Under property laws, covenant related to land is referred to as ‘real covenant’, a large type of covenant that commonly imposes restrictions on the way land is able to be used (negative covenant) or as a means to require specific continued actions (affirmative covenant). In addition, covenants can run with the land (covenant appurtenant), which means that the covenant will remain attached to the land in the future, even if the property is transferred to a different party, therefore making the new land owner bound by the terms. Although, covenants can apply to a single person, known as covenant in gross. Typically, affirmative covenants do not run with the land under English law, while covenants in the United States are examined, with certain exceptions an affirmative covenant can be attached to run with the land.
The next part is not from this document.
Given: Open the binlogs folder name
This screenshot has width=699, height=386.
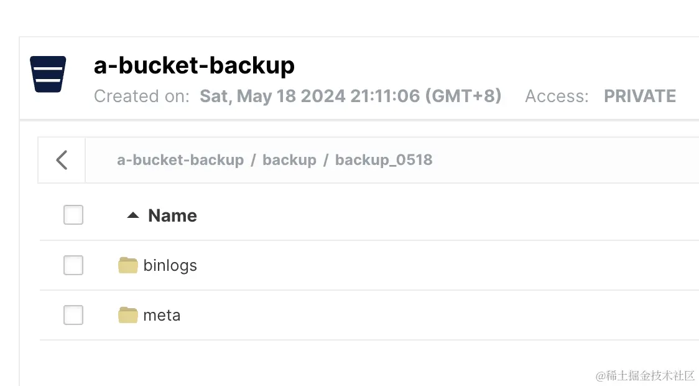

The property deed may indicate the covenant and should be disclosed to potential property buyers. Additionally, covenants might be recorded, or shown in Torrens title as in the case of Commonwealth countries. Furthermore, equitable servitudes, easements and covenants are all similar. It was discussed in 1986 if equitable servitudes, easements and real covenants should simply be combined and unified. However, in time the original covenant promise may not be involved with the land, making enforcement become laxed.

United States Law Requirements

Generally, covenants are written within the deed, and have to be created in writing because of statute of fraud. However, it has been argued by scholars that certain areas should become greatly relaxed. For a burden to continue with the land, the following factors must apply:

  • Original parties must have intent of agreement successor be bound.
  • Covenant has to be created in writing.
  • Covenant has to concern or touch the land, and be related to enjoyment or use of the land.
  • Subsequent owners had to receive actual notice, constructive notice (record) or inquiry notice at purchasing of land.
  • Horizontal privity must exist between original parties.
  • Must have strict vertical privity of estate.